### Given data ###

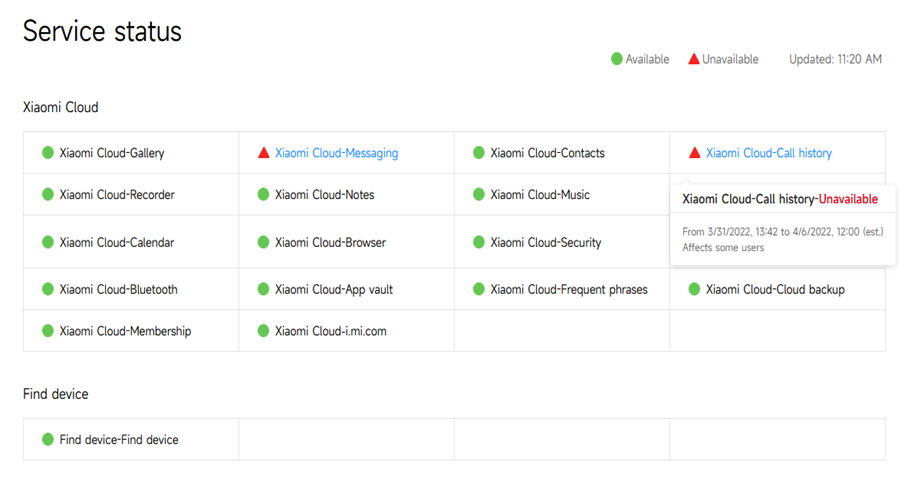Click the red triangle beside Xiaomi Cloud-Messaging

click(x=264, y=153)
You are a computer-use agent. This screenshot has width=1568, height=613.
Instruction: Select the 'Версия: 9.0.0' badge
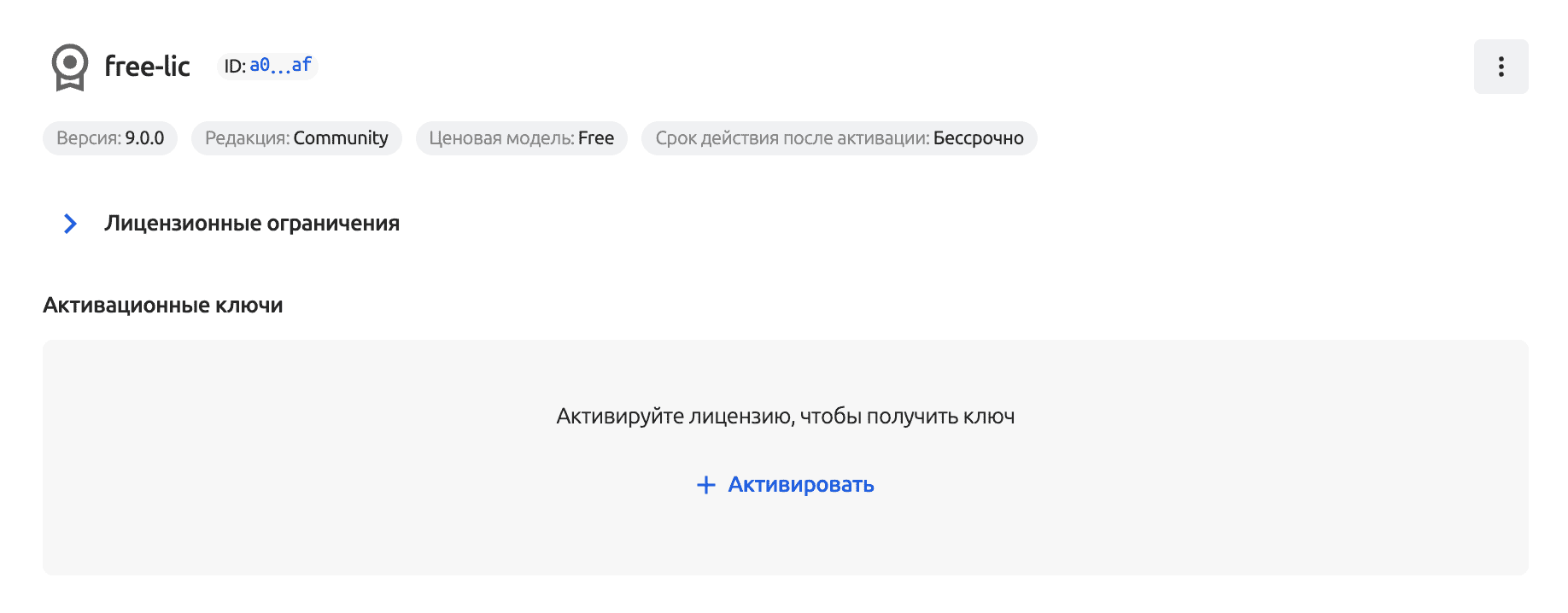pyautogui.click(x=109, y=137)
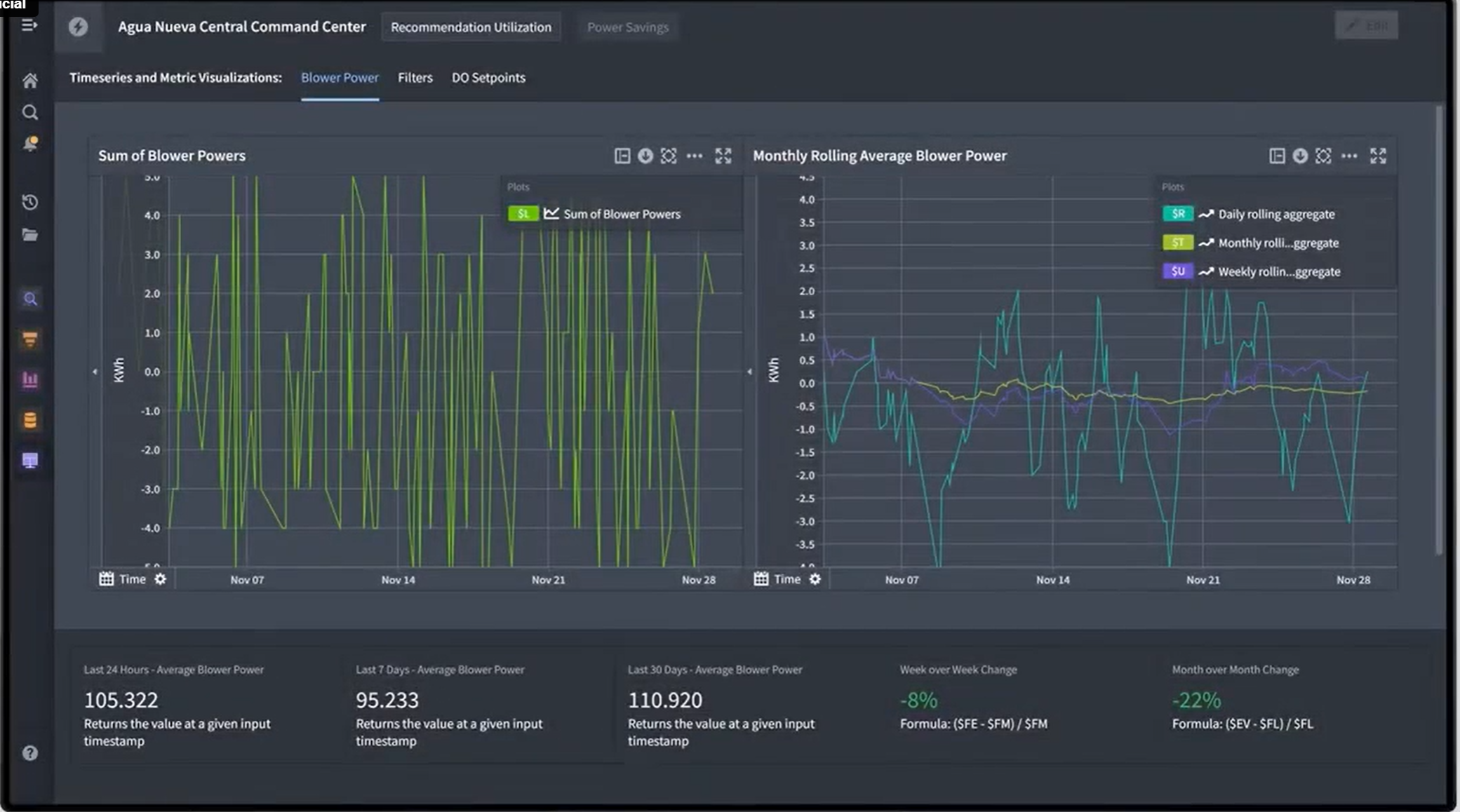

###

**What this task involves:** Please rewrite the records from the line containing "You are a computer-use" through the end of the records, renaming "agent" to "assistant" and leaving everything else unchanged. Leave the pictures out of your answer.

**Result of the task:**
You are a computer-use assistant. This screenshot has width=1568, height=613.
Instruction: Select the 'Версия: 9.0.0' badge
pyautogui.click(x=109, y=137)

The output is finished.